Jesus once told a parable that compresses the entire story of God’s people into a single scene.
It is the Parable of the Wedding Feast in Matthew 22.
Matthew 22:1-14 LSB And Jesus answered and spoke to them again in parables, saying, (2) “The kingdom of heaven may be compared to a king who gave a wedding feast for his son. (3) “And he sent out his slaves to call those who had been called to the wedding feast, and they were unwilling to come. (4) “Again he sent out other slaves saying, ‘Tell those who have been called, “Behold, I have prepared my dinner; my oxen and my fattened livestock are all butchered and everything is ready; come to the wedding feast.”’ (5) “But they paid no attention and went their way, one to his own farm, another to his business, (6) and the rest seized his slaves and mistreated them and killed them. (7) “But the king was enraged, and he sent his armies and destroyed those murderers and set their city on fire. (8) “Then he *said to his slaves, ‘The wedding is ready, but those who were called were not worthy. (9) ‘Go therefore to the main highways, and as many as you find there, call to the wedding feast.’ (10) “And those slaves went out into the streets and gathered together all they found, both evil and good; and the wedding hall was filled with dinner guests. (11) “But when the king came in to look over the dinner guests, he saw a man there who was not dressed in wedding clothes, (12) and he *said to him, ‘Friend, how did you come in here without wedding clothes?’ And the man was speechless. (13) “Then the king said to the servants, ‘Bind him hand and foot, and throw him into the outer darkness; in that place there will be weeping and gnashing of teeth.’ (14) “For many are called, but few are chosen.”

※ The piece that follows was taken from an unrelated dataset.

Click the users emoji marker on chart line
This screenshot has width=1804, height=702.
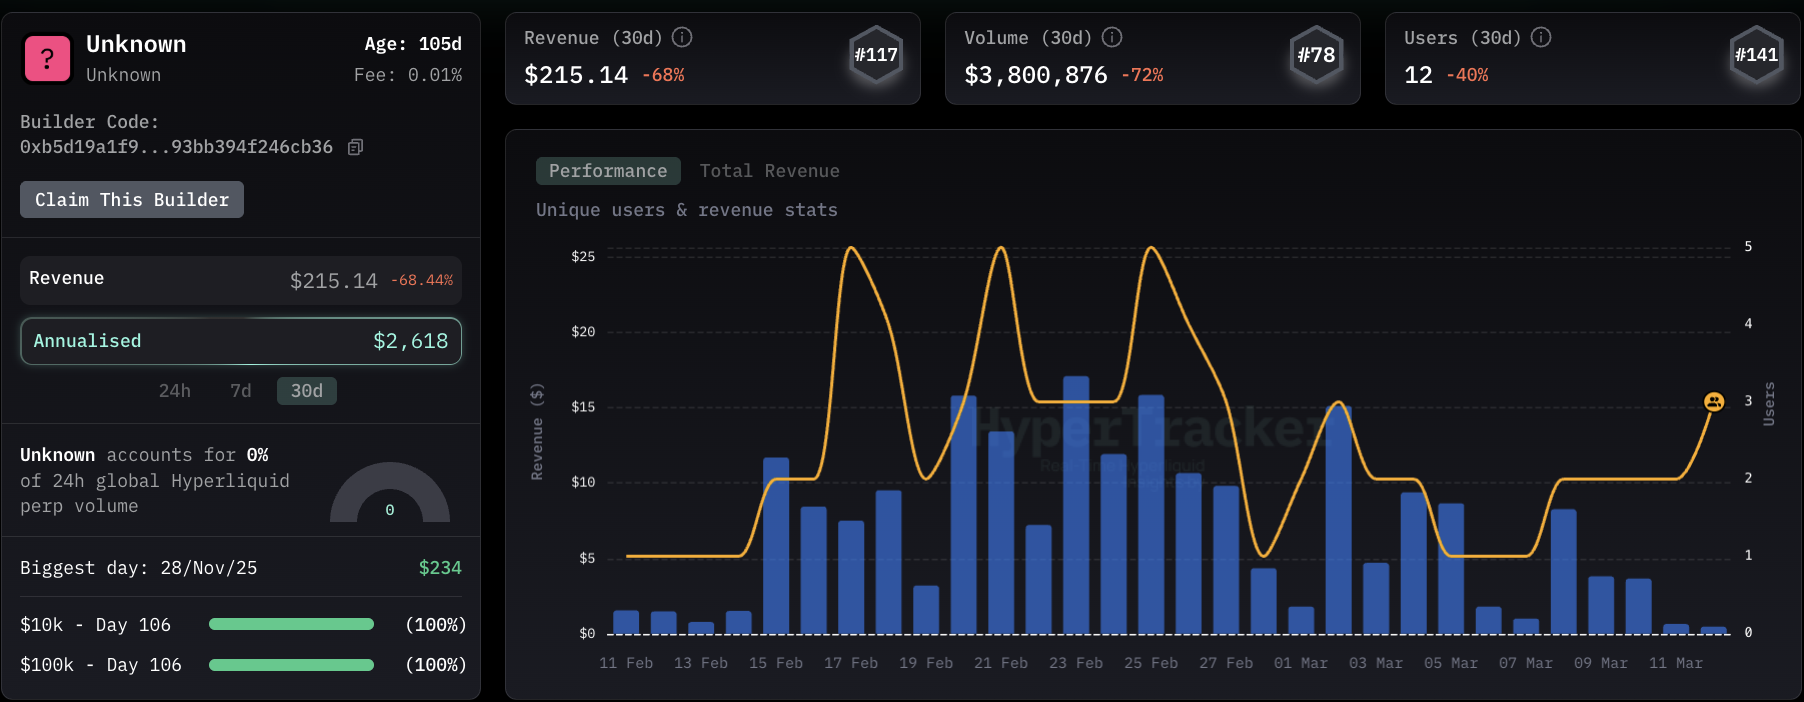pyautogui.click(x=1714, y=402)
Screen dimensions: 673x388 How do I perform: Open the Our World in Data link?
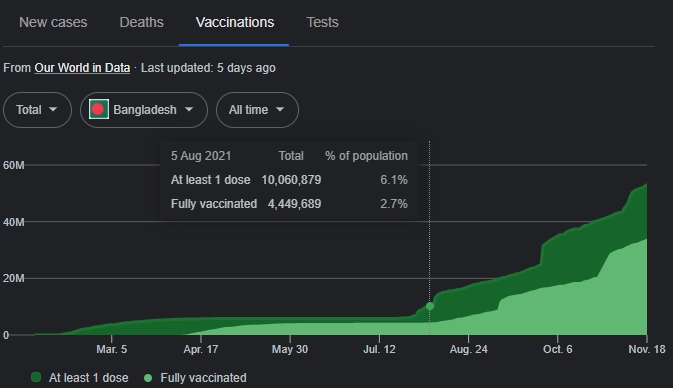tap(82, 68)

For years, I read it as a simple warning about judgment. I never realised it was a prophetic map — a revelation of our historical journey from the Hebrew nation to the modern church, and a mirror held up to every generation that claims to follow God.
In this parable, a King prepares a wedding feast for his son. Invitations go out to those who were always meant to come — the covenant people, the descendants of Abraham, the nation Yahweh formed with His own hands.
But they refuse.
Some ignore the invitation. Others mistreat the messengers. Some even kill them. Jesus is not speaking in abstractions. He is describing Israel’s long history of resisting Yahweh, rejecting His prophets, and ultimately rejecting His Messiah.
Then comes the line that shook the first century and still shakes us today:
“The king was enraged. He sent his armies, destroyed those murderers, and burned their city.”
This is not symbolic language. Jesus is foretelling the destruction of Jerusalem in AD 70 — the end of the Old Covenant world, the closing of the age, the judgment that fell on the generation that rejected the Son.
The parable moves with the precision of history.
But the story does not end with judgment. The King sends his servants into the highways, the margins, the unexpected places. “Invite everyone you find,” he says. This is the New Covenant explosion — the nations being gathered, the outsiders being welcomed, the unclean being made clean. This is the Church, the true Israel formed not by ethnicity but by faith.
And then comes the part most Christians skip over.
A man enters the feast without a wedding garment.
He is inside the room.
He has accepted the invitation.
He is among the people of God.
But he is not clothed in the garment provided by the King.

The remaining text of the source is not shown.